Staff at the Butte County’s Office of Education agree and they’ve been pushing the message. The California Department of Education’s relatively new accountability dashboard has given them a bit more power to do so. Now, when at least one student group in a district receives the lowest ranking in two or more areas — suspensions among them — the district is required to work with its county office of education or a new state agency to improve student performance.

Jeanette Spencer, in charge of district support, said she and other team members recently convened about a dozen principals countywide — though none attended from Oroville — to analyze the root causes of suspensions over the past five years and brainstorm solutions. But, Spencer said, the school leaders kept returning over and over to the bad behavior of “the students and their families.”

“I came back and said, ‘OK, we can’t be blaming anybody,’” Spencer recalled. “Where do we have control? The answer can’t be a person or a family.”

Spencer said local educators are “struggling with the mind shift” but her team is here to help.

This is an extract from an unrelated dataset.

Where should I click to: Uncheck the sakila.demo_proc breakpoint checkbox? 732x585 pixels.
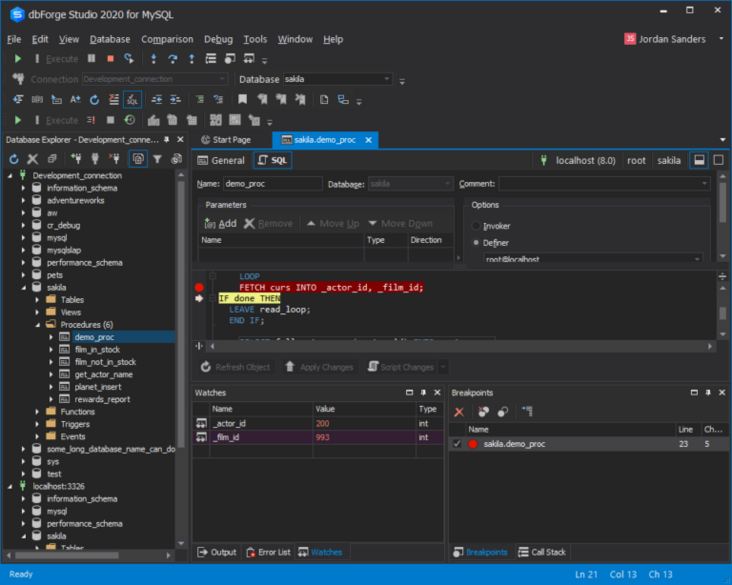point(457,443)
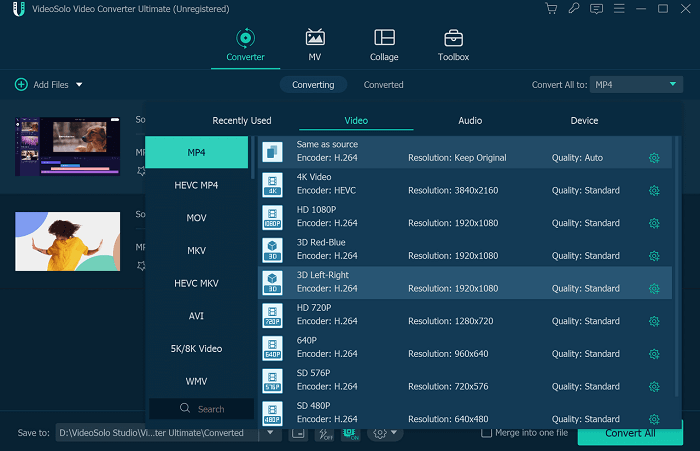Enable Merge into one file checkbox
The image size is (700, 451).
[487, 433]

On a recent day five of them gathered to brainstorm solutions for four districts with high suspension rates of students with disabilities. They got to work, jotting interventions on a white board. Among them was PBIS — or Positive Behavior Interventions and Supports, a framework to set positive expectations for all students and reward them, then increase supports for those students who need more help.

One team member suggested restorative practices, an approach to resolving conflict by making all parties whole rather than punishing. Another tossed out Social-Emotional Learning, an approach that helps students better understand and control their emotions. And yet another, a curriculum to help schools focus on equity and address potential “implicit bias” towards certain student groups.

“It’s really about engagement and school climate,” said Sheri Hanni, program coordinator for attendance issues and Multi-Tiered System of Support. “It’s about what are the adults going to do differently, not what should the student do.”

Hukkanen agreed. It’s why she formed the rural ed network.

“I’m really looking at teachers and staff — and just systems in general — not having access to the resources that they need in order to transform their own practices in the classroom and in the principal’s office. That’s really what we’re striving for.”

Hukkanen recently retired. Taking her place at the helm of the California rural ed network is the Butte County Office of Education’s Rindy DeVoll, who is now director of Multi-Tiered System of Support for all of rural California. DeVoll said the network’s resource bank already contains a wealth of information on the issues rural educators identified as top priorities in survey responses. More will follow.

Hukkanen will remain involved as a consultant in the push to implement the Multi-Tiered System of Support framework in rural schools, thanks to a recent $15 million state grant and a new partnership between the offices of education in Butte and Orange counties and UCLA’s Center for the Transformation of Schools. Among her goals: reducing suspensions and improving school climate and student engagement.